Reputation: 117
I work with a large image dataset which I transform to tfrecords in the first step and load to a tf.data.dataset in the next.
But the dataset is so big that I can't get a bigger batch size than 10, despite the 12 GB GPU. Now the question arises, how I can optimize the loading of the images so that I can reach a bigger batch_size.
Is there a way to use maybe .fit_generator() to optimize this process?
Here is my current loading process of the training data (the validation data is transformed in the same way and is therefore not shown here as well):
train_dataset = dataset.load_tfrecord_dataset(dataset_path, class_names_path, image_size)

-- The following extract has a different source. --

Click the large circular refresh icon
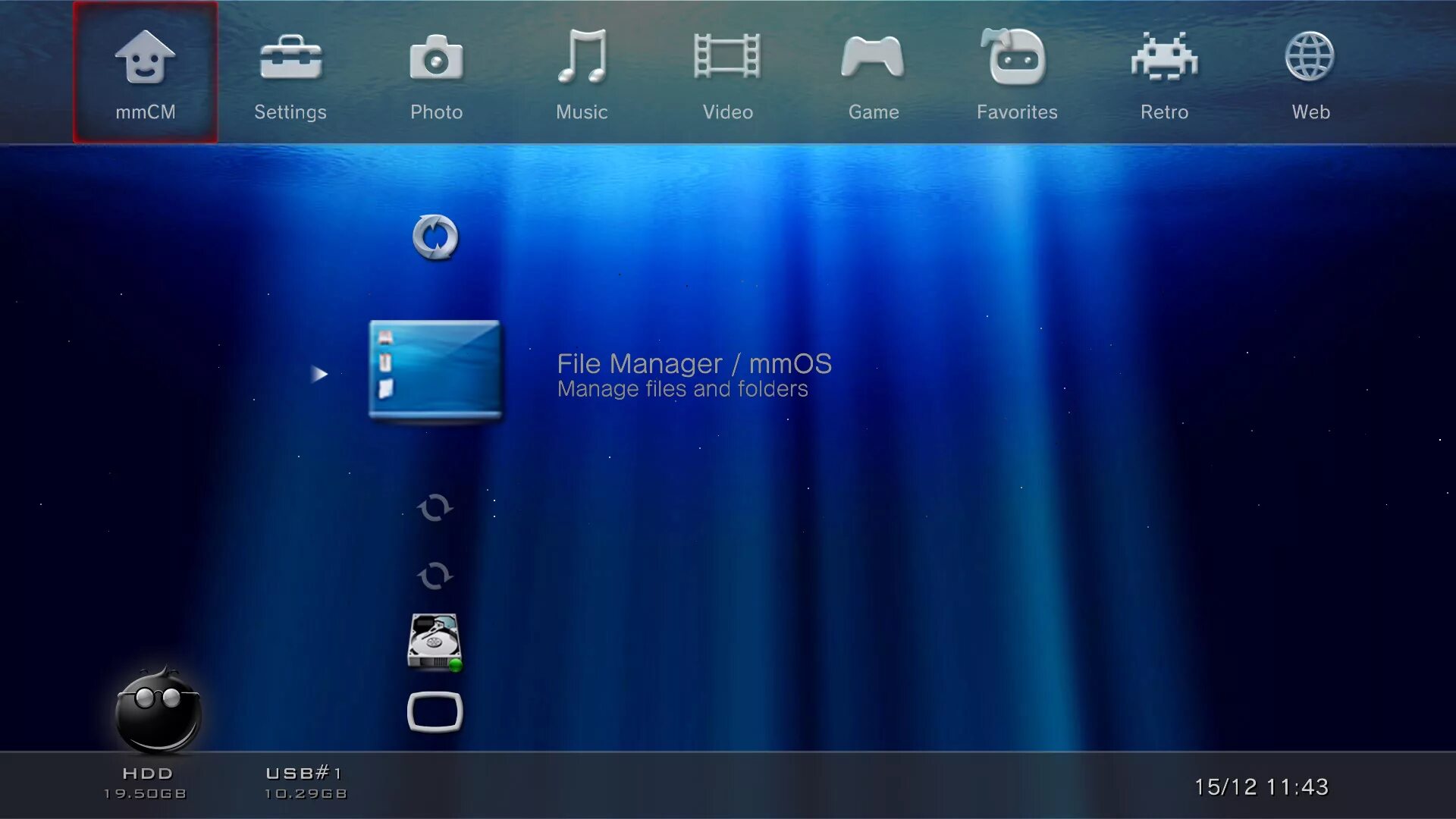The image size is (1456, 819). (x=435, y=237)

train_dataset = train_dataset.shuffle(buffer_size=shuffle_buffer)
train_dataset = train_dataset.batch(batch_size)
train_dataset = train_dataset.map(lambda x, y: (
dataset.transform_images(x, image_size),
dataset.transform_targets(y, anchors, anchor_masks, image_size)))
train_dataset = train_dataset.prefetch(batch_size)

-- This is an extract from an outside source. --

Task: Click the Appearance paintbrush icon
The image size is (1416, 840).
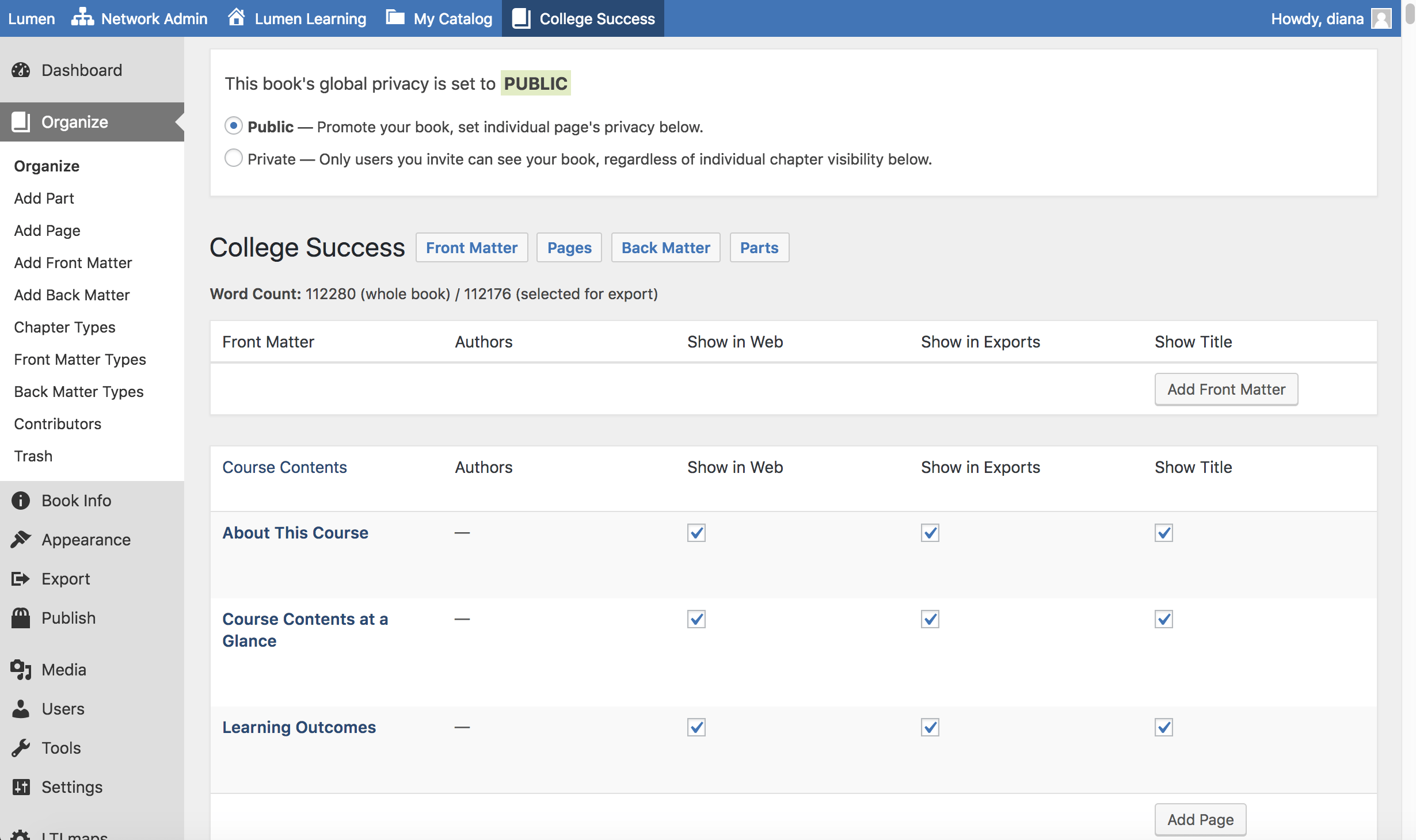Action: tap(21, 540)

Start of my Trainingsphase:
history = model.fit(train_dataset,
epochs=epochs,
callbacks=callbacks,
validation_data=val_dataset)
Upvotes: 0
Views: 52
Reputation: 14983
Unfortunately there are some constraints that depend on the hardware architecture, regardless of how much we may optimize from a software perspective.
In your case, the only way in which the batch size could be increased would be to lower the dimension of the images; otherwise you will not be able to increase the batch size.
tf.data.Dataset()
is an excellent library for manipulating data, and using the correct/necessary preprocessing steps like prefetch
can indeed make you processing faster.
Nevertheless, due to the hardware constraints you cannot increase the batch size. Either decrease the image sizes in order to be able to increase the batch size or you need to opt for a bigger GPU >=16 GB VRAM.